My efforts to regain this gift has led me to research the field of positive psychology and to comb through assortment of questionable pop-sci books on happiness. Based on their pseudo-scientific recommendations, I’ve tried series of gratitude exercises. I’ve tried getting off the so-called “hedonic treadmill” by dismissing material accumulation and external validation as sustainable sources of happiness. I’ve even tried practicing the Japanese art of wabi sabi, the appreciation of transience and imperfections that surround us. Thus far, none of the prescribed exercises has brought me as much joy as a cracker would for my toddler.
At almost age 2, he has seemingly mastered the science of happiness and does not care for expensive things nor desire something just because others believe it to be worthy. As I reflect on my own life and search for my metaphorical cracker, I am painfully aware of where it all went wrong: Growing up was the trap that it was always advertised to be.
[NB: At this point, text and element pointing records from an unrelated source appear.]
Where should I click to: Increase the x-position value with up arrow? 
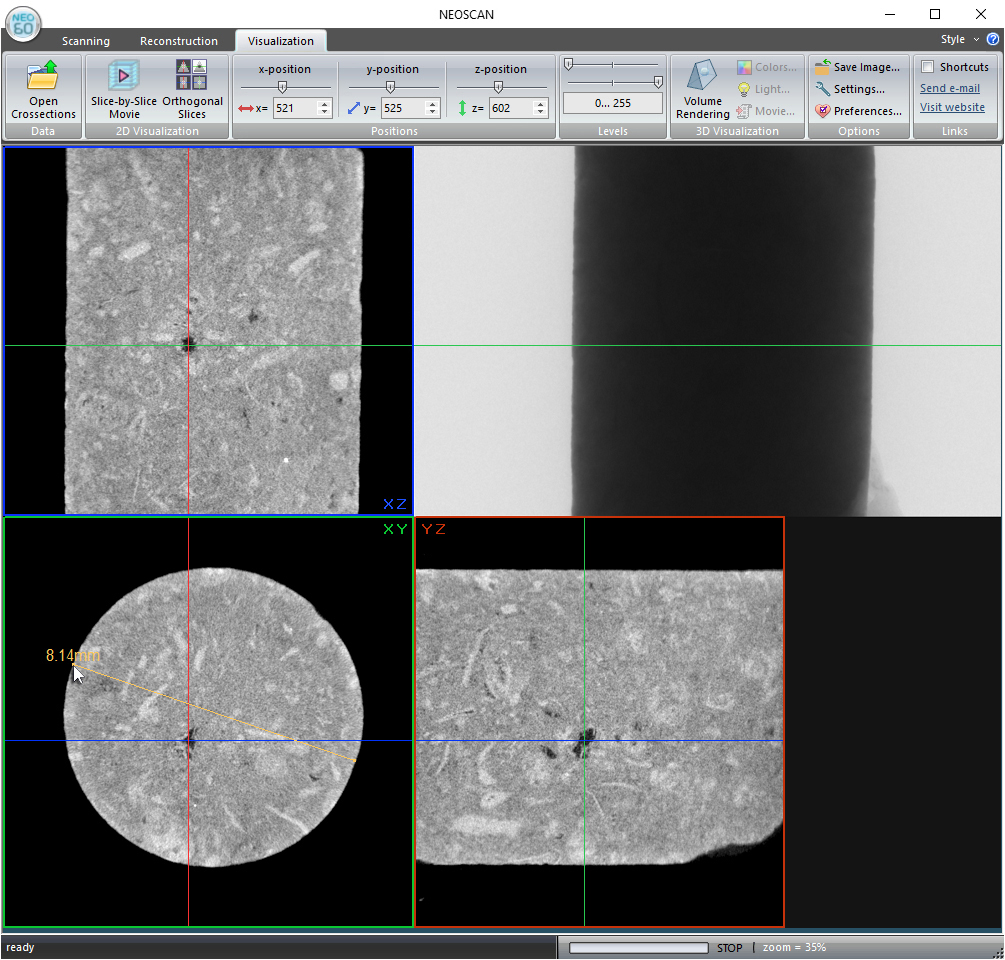tap(325, 104)
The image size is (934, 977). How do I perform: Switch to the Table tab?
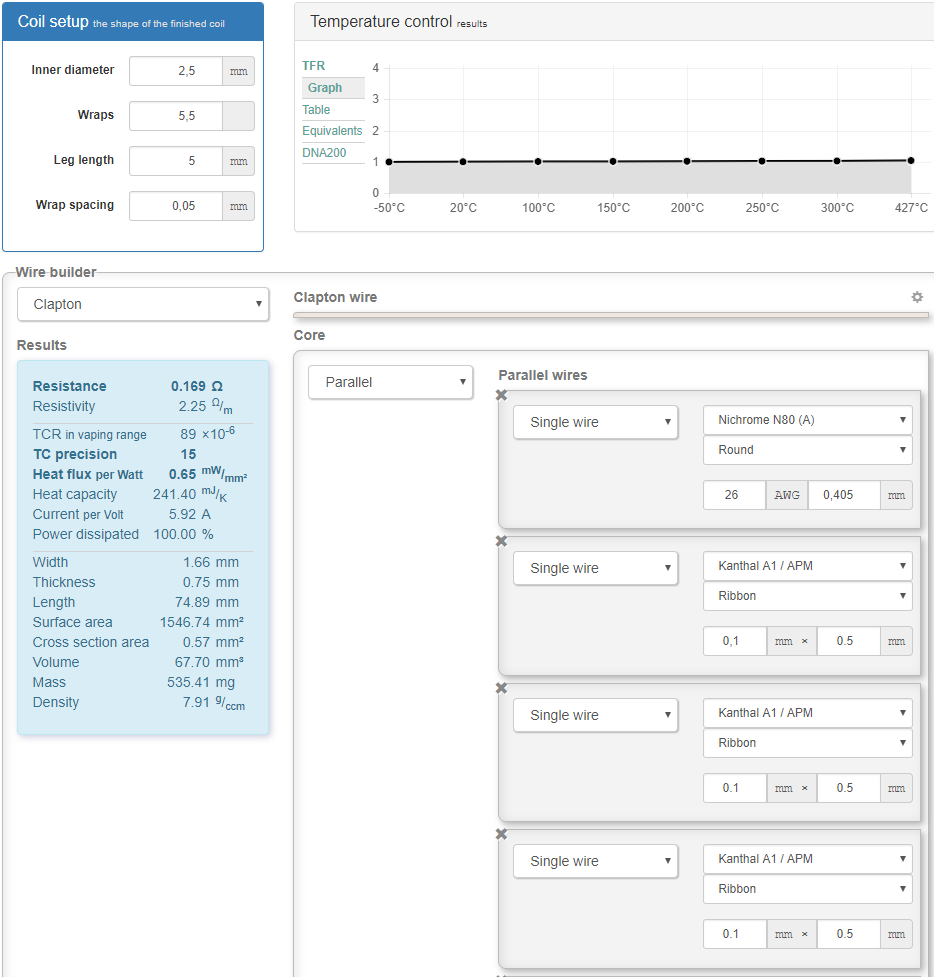[x=317, y=110]
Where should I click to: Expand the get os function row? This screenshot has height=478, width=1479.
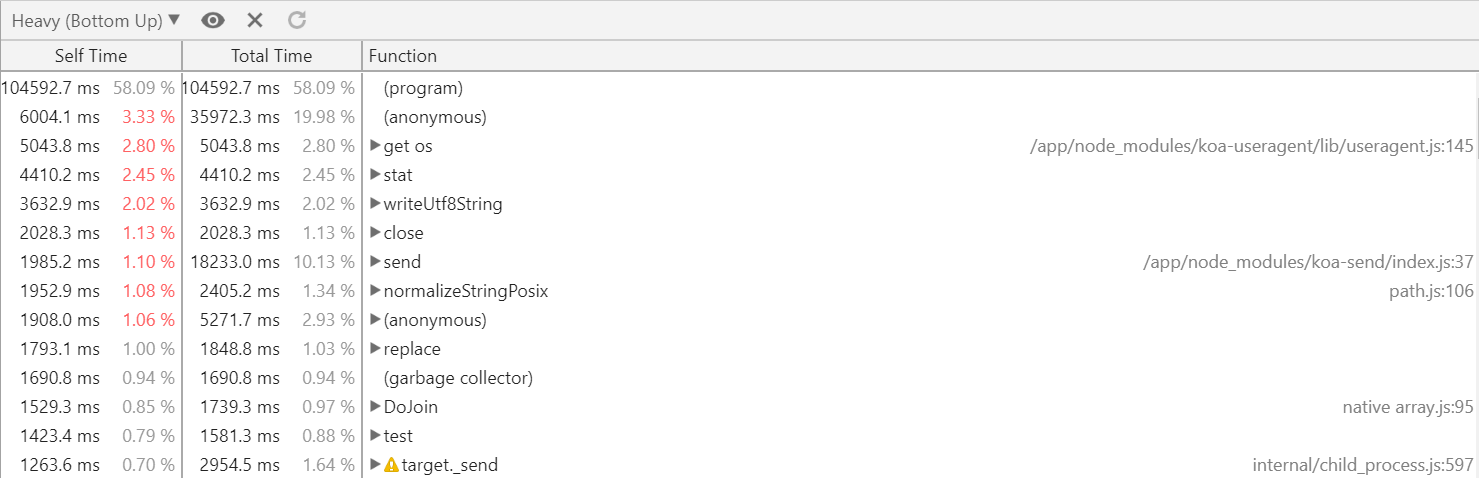(x=375, y=146)
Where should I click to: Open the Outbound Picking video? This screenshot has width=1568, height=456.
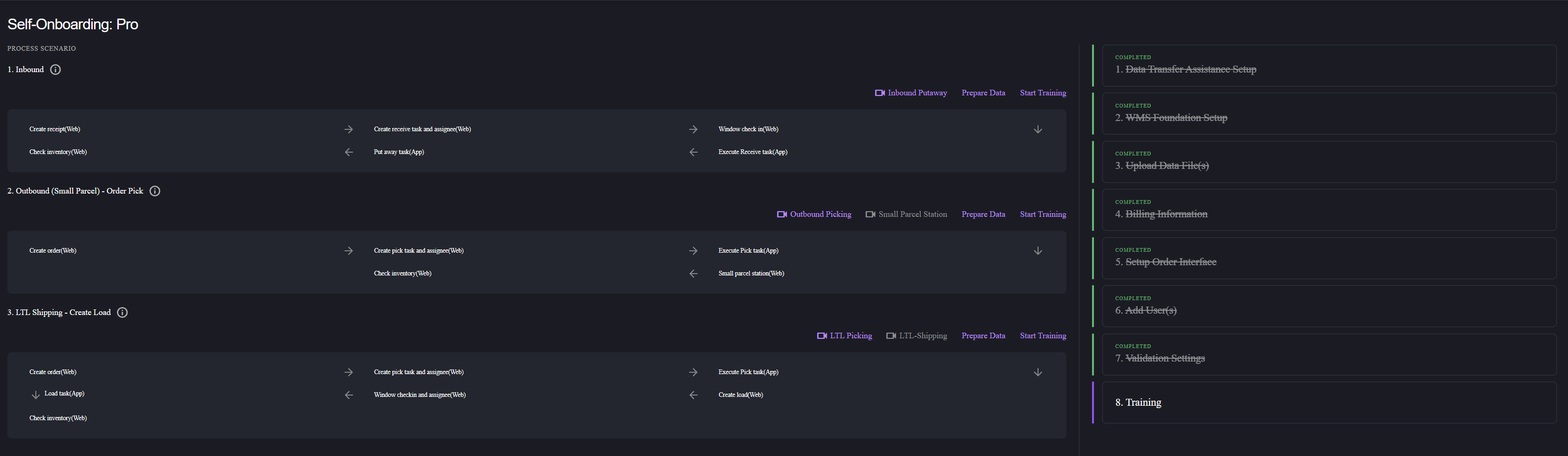(x=814, y=215)
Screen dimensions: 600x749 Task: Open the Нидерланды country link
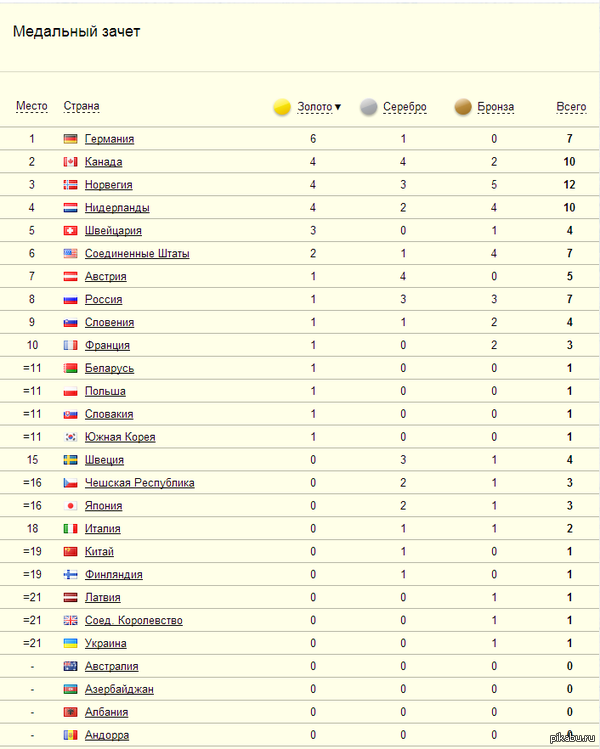click(x=117, y=208)
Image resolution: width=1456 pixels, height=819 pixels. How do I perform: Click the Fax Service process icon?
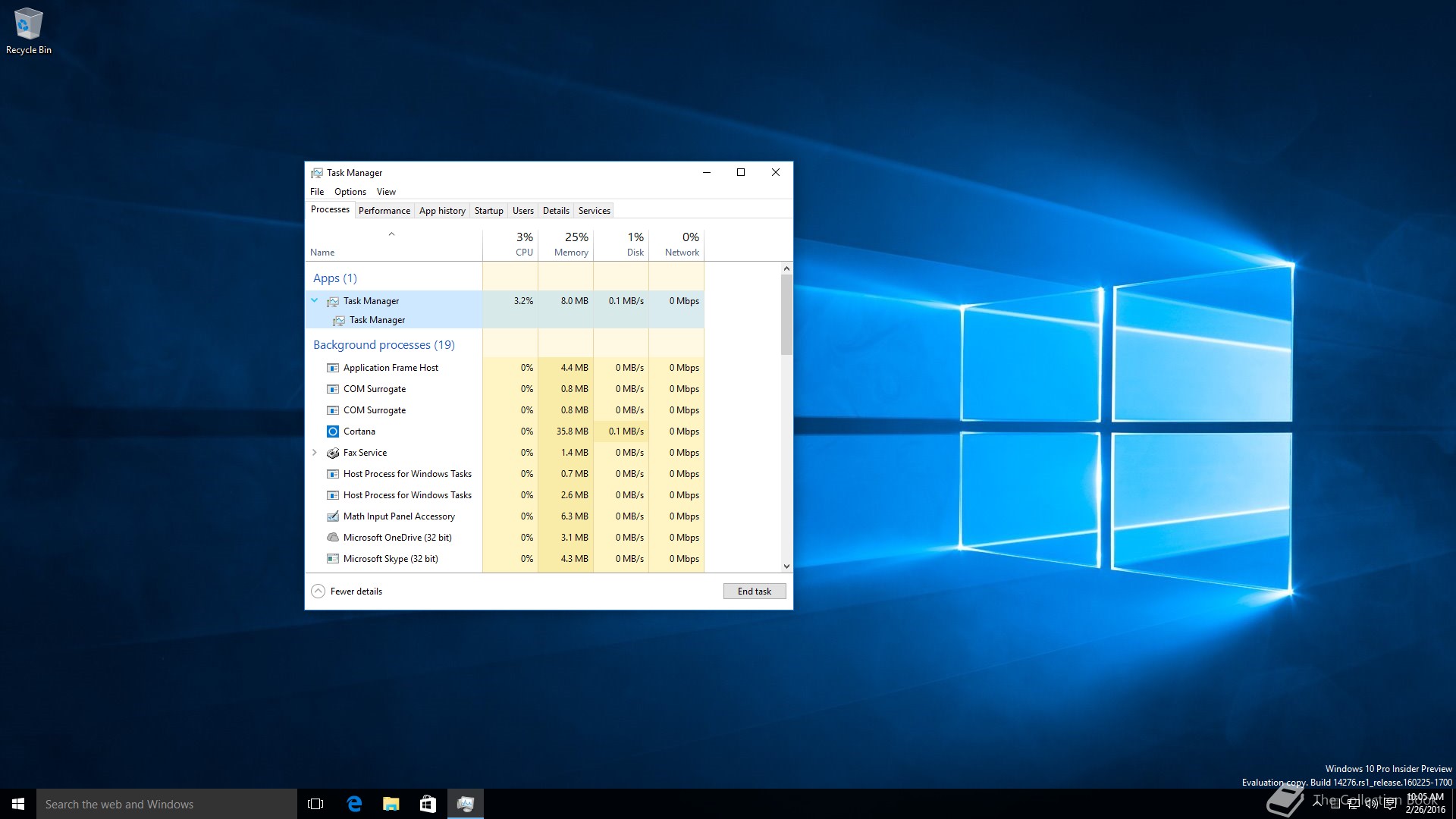332,453
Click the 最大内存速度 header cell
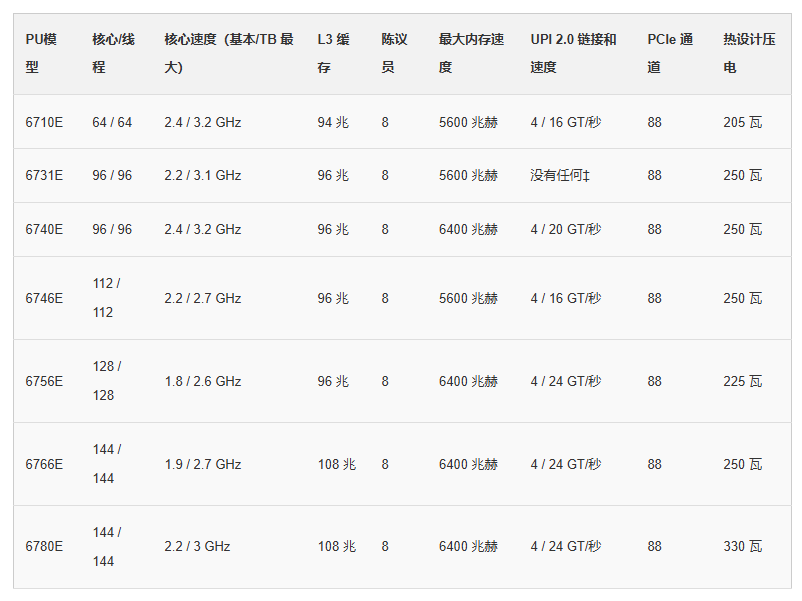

It was growing up that taught me to care about what others thought about me and that – somehow – accumulation of wealth and title would help me be more happy.
In a desperate attempt to remedy the toxic side effects of growing up, I recently turned down a tantalizing job offer from abroad. My reason for declining the offer was – in part – me telling myself that I should be grateful of the things that I already have here; that I already possess the basic components necessary for me to live a happy and purposeful life. I wanted to believe that happiness was in getting out of the rat race and abandoning the never-ending chase for the mirage fromage. Following the perceived wisdom of my toddler, I made a decision that I thought would cement my newfound appreciation for my imperfect circumstance.
If we are being completely honest though, since turning down the offer, I haven’t felt quite right and I’m second-guessing my decision as a daily ritual. I am now worried that I will end up as a cautionary tale, the idiot who gave up on career advancement, based on the alleged wisdom of a toddler and pseudo-science. For all the books written on the subject, happiness really is an imperfect science. Luckily, my son doesn’t know anything about that… yet.